Kate’s breasts, Pussy Riot, virginity tests and our attitude on women’s bodies – by Naomi Wolf

Over the past weeks there have been many ‘noteworthy’ events from the feminist point of view, but I just found them too mainstream to cover. You could read about them everywhere and anywhere, all media were full of them. (I just said to a friend recently, who is running an interior design blog that it would feel like as if she wrote about IKEA pieces.) So I did not write about Pussy Riot, I refrained from commenting on Kate Middleton’s breasts being exposed. However, I stumbled upon a great article by feminist writer Naomi Wolf, who makes a connection between these two and some other incidents, arguing that our society is still not ready to accept women trying to take ownership for their own bodies. Naomi Wolf is an acknowledged author, former political consultant and a very important figure of third wave feminism. In her first book, The Beauty Myth (published in 1991) she discussed how beauty is a socially constructed normative value in our society (and what’s more, patriarchy determines its content). She just published her 8th book recently, entitled Vagina: A New Biography which, interestingly, received mixed reviews, even from fellow feminists.
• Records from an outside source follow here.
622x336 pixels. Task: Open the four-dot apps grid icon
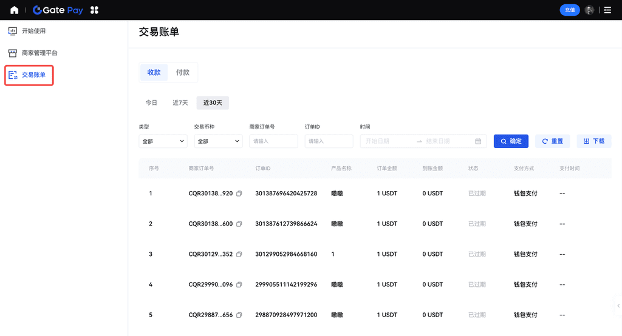coord(94,10)
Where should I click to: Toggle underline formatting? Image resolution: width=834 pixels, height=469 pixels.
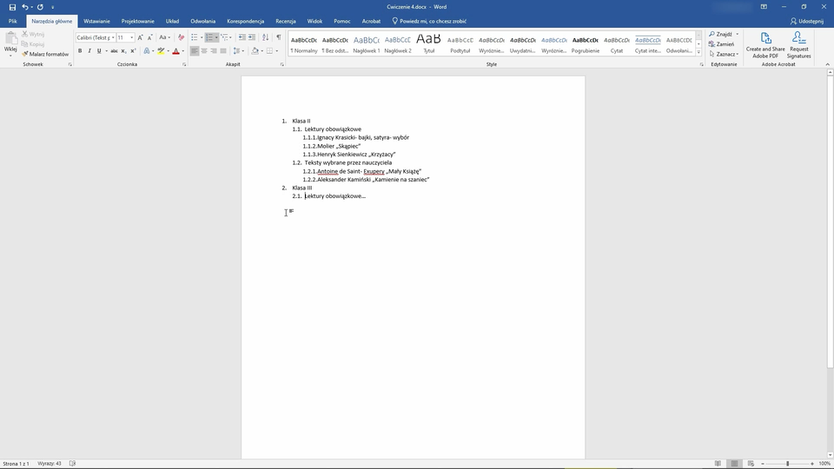click(x=98, y=51)
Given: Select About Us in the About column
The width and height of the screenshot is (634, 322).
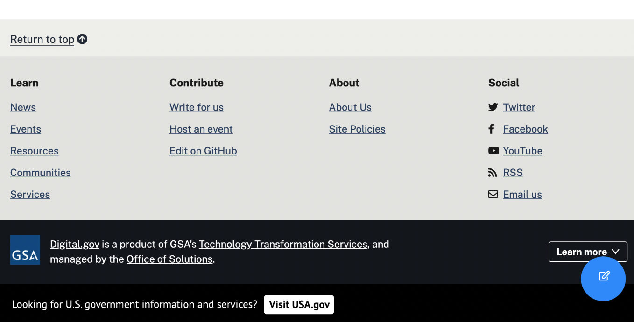Looking at the screenshot, I should (350, 107).
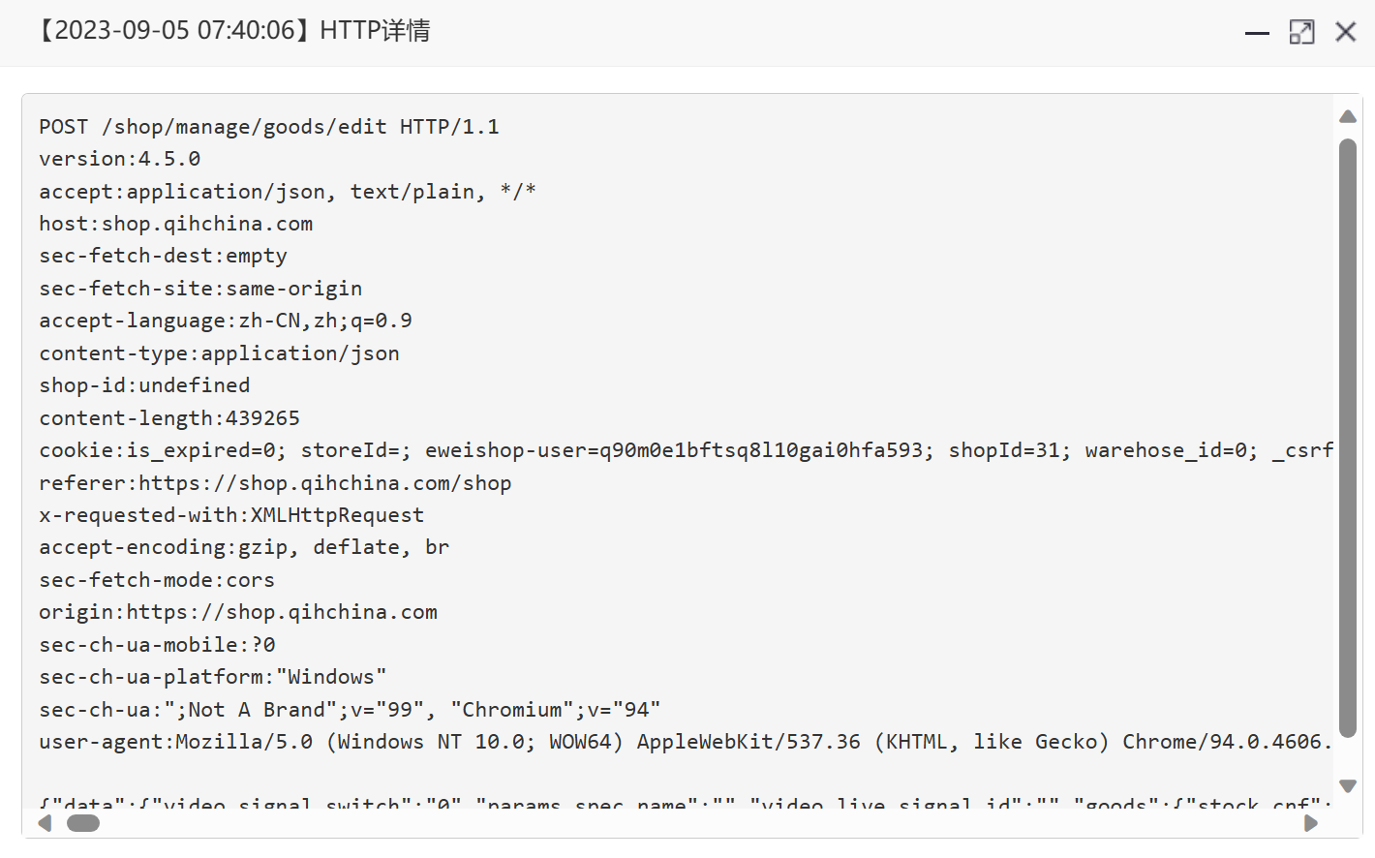1375x858 pixels.
Task: Click the scroll up arrow
Action: click(1348, 116)
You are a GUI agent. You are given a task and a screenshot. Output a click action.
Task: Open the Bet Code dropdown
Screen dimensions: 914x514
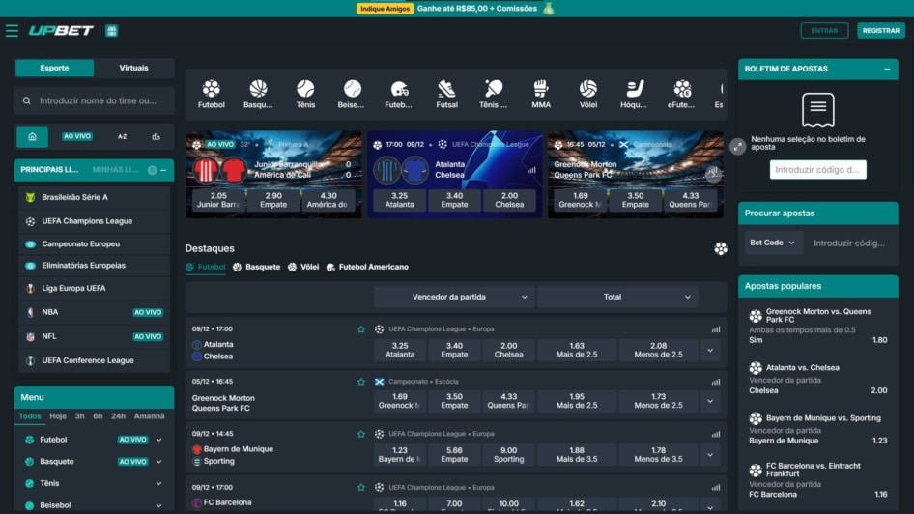773,243
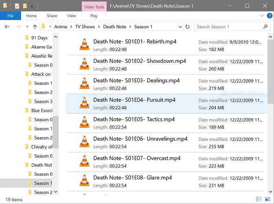Switch to details view icon in status bar
The width and height of the screenshot is (274, 204).
(x=259, y=199)
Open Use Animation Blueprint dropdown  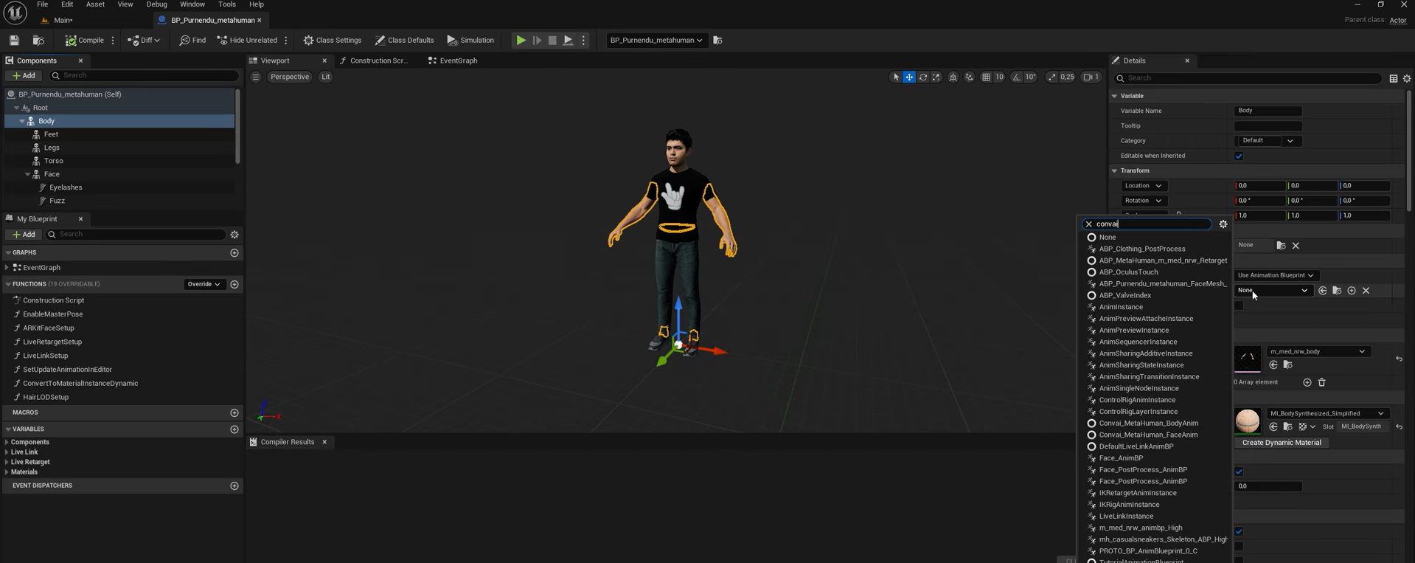tap(1275, 275)
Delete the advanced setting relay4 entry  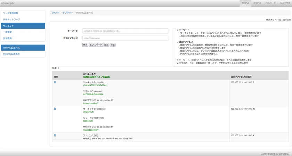tap(55, 135)
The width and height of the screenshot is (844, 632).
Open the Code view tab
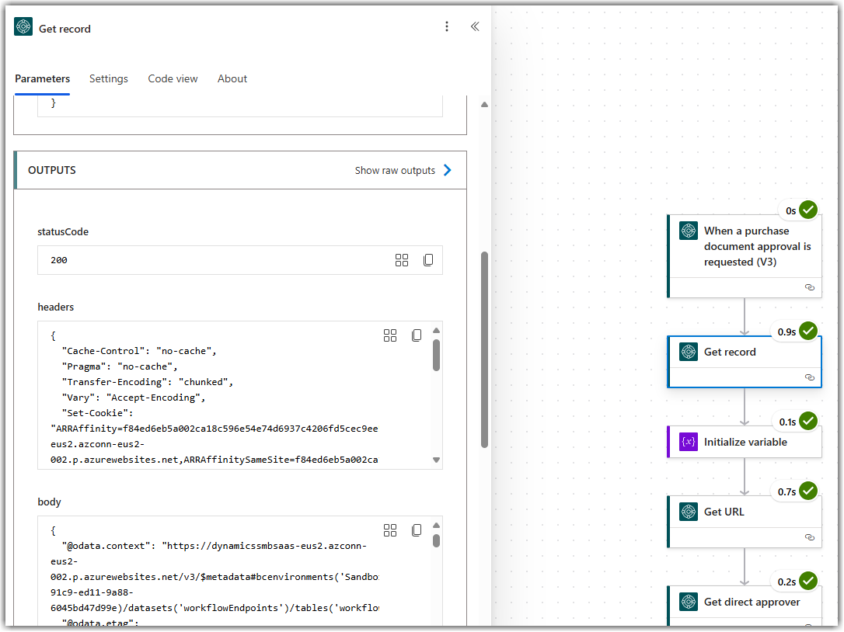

But going back to the article on Pussy Riot and the other recent affairs, I found her article very interesting. It was published on CNN, and here is an ironic ‘teaser’ excerpt:

“In a hypersexualized culture, in which porn is available 24-7, it is not female nudity — or discussion about vaginas or breasts or “pussy riots” — that is scandalous. Indeed, the female body has never been so commodified before, and female sexuality has never been so readily consumable in sanitized, corporatized formats such as pornography.

Rather, what is still scandalous to our culture is when women take ownership of their own bodies. Staging a strip performance is not disruptive to social order in Moscow, but three punk poets using their sexuality to make a satirical comment about Russian leader Vladimir Putin is destabilizing and must be punished.”

Roz Savage, ocean rower

You might ask what an ocean rower has to do with a feminist blog. Well, at first sight: not much. But if you look at her story as a source of inspiration, het motivation as something to think about and herself as a very empowering (female) figure, then you have an instant connection.

For me, being socially sensitive encompasses a lot of things: caring about people, but also about the environment, and about various causes. In my mind they are all inextricably linked. If you do something good for the environment, that affects the people in the long run. And (hopefully, but not in such a straightforward manner) vice versa.

I love spending time on TED, I find it one of the true justifications for the existence of the Internet: spreading knowledge. A few months ago I stumbled upon a presentation by Roz Savage. She is an ocean rower who gave up a high profile career to row across the Pacific, and ultimately to raise awareness along the way of plastic pollution and climate change. (It was because of her that I found out about the Great Pacific Garbage Patch, which is a high concentration of (mostly) plastic waste in the Pacific. I was stunned.)

I find Roz an exceptional woman who is leading an exceptional life: she is brave, strong, and was not afraid to turn her life upside down. Enjoy her story:

Living Dolls by Natasha Walter

I tend to read more from US writers, but I got interested in this book by a British feminist writer (and human rights activist) while surfing on Amazon. I bought it and I was proved right — this is an amazing book. It discusses certain phenomena in our hypersexual culture that affect women (and society) in a very bad way and reinforce old male/female stereotypes. It makes the reader think twice about things that we have already become accustomed to, things that we do not seem to question anymore: glamour modeling recently becoming a “dream job” for girls in today’s Western world, the Playboy bunny printed on pencils that are sold to young girls, the wide-spread belief that “girls like pink and boys like blue”, but even the (seemingly) more serious notions such as “women use the left side of their brain and men use the right side, hence the differences in language skills, spatial orientation, etc.” This latter, along with biological determinism (that is thought to account for differences in sexes as opposed to socialisation) is something that most people nowadays consider to be a fact. But Walter challenges this; and she does not just refute them with any argument, but she uses scientific studies and research to prove her point. And she does. (She even rips apart the famous “Men Are from Mars, Women Are from Venus opus. Just watch.)

Let me quote something from the book, because whatever I write here will not stand as strong.

“The preference for research on the brain that seems to back up traditional sex differences over research that does not is not only seen in the media; some scientists have suggested that it occurs earlier on in the research food-chain, in the very decisions about which studies actually get published. Some have pointed out that, while  vast number of studies of brain activation are currently being carried out, those that show sex differences are much more likely to be published than those which fail to prove sex differences. This is a file-drawer problem; that the studies we have on record are a small proportion of the studies carried out, most of which show no publicity-friendly gender differences and are therefore languishing in academics’ file drawers.”